Apart from owning CIMB Islamic Bank, CIMB also carries out some of its own Islamic banking business. These Islamic businesses are small, with revenues of just Rmb149m that year on CIMB's Rmb8.1bn net income before administrative fees.
I expect CIMB Bank to be more profitable than CIMB Islamic Bank due to economies of scale. The raw numbers I calculated surprised me.
CIMB's net profit after tax was Rmb2.8bn in 2018. As of December 31, 2018, the equity of common shareholders was 33.4 billion yuan, with an apparent ending ROE of only 8.38%.

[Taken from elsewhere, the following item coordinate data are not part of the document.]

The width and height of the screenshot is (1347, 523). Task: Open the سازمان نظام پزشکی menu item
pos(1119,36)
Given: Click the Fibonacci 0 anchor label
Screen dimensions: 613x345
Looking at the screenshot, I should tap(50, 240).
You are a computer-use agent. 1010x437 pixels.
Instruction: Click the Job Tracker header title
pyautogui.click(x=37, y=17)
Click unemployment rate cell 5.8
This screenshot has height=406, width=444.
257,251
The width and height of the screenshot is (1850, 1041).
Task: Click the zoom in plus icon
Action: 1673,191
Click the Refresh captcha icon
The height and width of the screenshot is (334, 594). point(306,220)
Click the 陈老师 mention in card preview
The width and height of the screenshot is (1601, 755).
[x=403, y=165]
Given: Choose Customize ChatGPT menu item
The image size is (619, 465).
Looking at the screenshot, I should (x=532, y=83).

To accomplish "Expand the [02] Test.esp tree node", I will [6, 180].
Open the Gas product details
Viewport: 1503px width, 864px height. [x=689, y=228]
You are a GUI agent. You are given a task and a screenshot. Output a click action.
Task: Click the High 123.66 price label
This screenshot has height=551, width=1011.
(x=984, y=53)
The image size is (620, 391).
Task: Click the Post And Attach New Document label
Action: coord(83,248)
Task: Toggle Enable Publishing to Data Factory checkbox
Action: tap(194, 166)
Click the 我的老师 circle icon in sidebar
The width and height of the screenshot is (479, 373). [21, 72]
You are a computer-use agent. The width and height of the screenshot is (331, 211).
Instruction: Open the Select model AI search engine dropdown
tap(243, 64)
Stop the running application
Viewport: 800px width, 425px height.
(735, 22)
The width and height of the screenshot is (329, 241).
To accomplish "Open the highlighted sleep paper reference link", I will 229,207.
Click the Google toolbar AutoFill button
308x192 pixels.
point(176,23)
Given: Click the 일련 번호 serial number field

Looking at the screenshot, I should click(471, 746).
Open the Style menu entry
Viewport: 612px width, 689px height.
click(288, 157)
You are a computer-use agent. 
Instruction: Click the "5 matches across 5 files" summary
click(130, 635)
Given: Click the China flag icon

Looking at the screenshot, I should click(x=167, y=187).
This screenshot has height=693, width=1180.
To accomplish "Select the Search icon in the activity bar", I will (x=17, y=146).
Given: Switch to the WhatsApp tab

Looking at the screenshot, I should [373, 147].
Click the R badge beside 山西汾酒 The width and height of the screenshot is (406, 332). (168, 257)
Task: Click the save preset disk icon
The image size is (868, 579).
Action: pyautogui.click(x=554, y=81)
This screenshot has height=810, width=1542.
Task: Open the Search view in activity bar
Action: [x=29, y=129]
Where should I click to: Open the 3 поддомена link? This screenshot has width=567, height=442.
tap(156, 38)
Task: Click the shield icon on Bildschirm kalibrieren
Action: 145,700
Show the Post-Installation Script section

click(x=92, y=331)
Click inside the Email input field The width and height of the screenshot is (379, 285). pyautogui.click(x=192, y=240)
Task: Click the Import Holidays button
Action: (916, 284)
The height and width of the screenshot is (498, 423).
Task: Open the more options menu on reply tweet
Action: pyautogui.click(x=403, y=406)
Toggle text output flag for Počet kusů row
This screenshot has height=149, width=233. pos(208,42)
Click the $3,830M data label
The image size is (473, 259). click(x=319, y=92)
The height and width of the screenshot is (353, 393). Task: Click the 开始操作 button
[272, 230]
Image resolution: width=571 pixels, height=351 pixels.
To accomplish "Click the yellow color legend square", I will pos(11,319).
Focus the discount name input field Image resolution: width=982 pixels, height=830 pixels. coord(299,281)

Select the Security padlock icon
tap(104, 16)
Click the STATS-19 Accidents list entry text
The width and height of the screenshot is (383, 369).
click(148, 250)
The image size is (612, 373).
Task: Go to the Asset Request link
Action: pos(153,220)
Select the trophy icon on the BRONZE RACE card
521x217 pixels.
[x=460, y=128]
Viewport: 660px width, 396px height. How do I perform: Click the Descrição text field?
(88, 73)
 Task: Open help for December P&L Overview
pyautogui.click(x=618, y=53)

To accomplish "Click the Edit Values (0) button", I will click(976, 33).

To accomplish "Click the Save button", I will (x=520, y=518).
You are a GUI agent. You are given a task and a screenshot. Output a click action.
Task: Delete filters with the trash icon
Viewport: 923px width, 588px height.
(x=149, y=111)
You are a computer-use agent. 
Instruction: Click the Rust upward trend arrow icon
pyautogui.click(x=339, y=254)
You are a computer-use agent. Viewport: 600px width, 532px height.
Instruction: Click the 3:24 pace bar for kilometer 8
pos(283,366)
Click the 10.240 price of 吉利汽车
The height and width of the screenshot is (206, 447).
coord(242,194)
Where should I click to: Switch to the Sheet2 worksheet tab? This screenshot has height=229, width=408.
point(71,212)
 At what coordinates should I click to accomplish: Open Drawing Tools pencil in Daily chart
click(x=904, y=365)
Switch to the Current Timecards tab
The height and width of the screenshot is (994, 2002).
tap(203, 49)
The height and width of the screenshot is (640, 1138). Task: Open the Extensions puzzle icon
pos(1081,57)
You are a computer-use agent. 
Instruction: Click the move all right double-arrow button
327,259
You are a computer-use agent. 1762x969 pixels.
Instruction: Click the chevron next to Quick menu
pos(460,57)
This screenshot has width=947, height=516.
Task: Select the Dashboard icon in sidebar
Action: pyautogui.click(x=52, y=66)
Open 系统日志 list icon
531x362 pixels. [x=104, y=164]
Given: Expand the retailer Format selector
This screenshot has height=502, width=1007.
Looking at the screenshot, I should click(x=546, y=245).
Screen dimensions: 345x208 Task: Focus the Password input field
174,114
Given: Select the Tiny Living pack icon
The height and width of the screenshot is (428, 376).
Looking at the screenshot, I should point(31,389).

However, this ignores the fact that CNY6.5 billion of CIMB's equity is financing CIMB Islamic Bank's equity investment. Reducing the equity to RMB 33.4-6.5 = 26.9 billion yuan (equity to finance the banking business) would significantly increase the ending ROE by 10.4%.
CIMB's net profit after tax in 2018 was 800 million yuan. Its common Stockholders' equity at December 31, 2018 was RMB5.3 billion and its return on equity was 15.1%.
This surprised me. I thought it would be less profitable than CIMB Bank. The reason is its balance sheet.
CIMB's own balance sheet (non-consolidated balance sheet) shows total assets at Rmb321.9bn. Logically, we should cancel our $6.5 billion investment in CIMB shares, leaving $315.4 billion in bank assets. Comparing them with the 26.9 billion yuan of reduced bank equity calculated above yields an underlying (non-risk-weighted) leverage ratio of 315.4/26.9 = 11.7.
In contrast, CIMB's Islamic balance sheet has total assets of 103.7 billion yuan. The equity of common shareholders was 5.3 billion yuan, and the basic leverage ratio was 19.57. In today's regulatory environment, that number is surprisingly high.
I haven't yet investigated how it was allowed to operate with so much leverage, but its parent company may have hinted at a commitment to support it and no inter-company fees.
To obtain the same basic leverage ratio as CIMB calculated at 11.7, CIMB would need an additional $3.6 billion of equity since 103.7 / (5.3+3.6) = 11.7.
With this additional equity, Cimb Islam's return on equity will fall to 0.8 / (5.3+3.6) = 9.0%. Given the size difference between the two banks, this looks more reasonable compared to CIMB's adjusted figure of 10.4%.
Given that even 11 years after the global financial crisis, the business environment for banks remains challenging and interest rates are relatively low by historical standards, both sets of results look credible.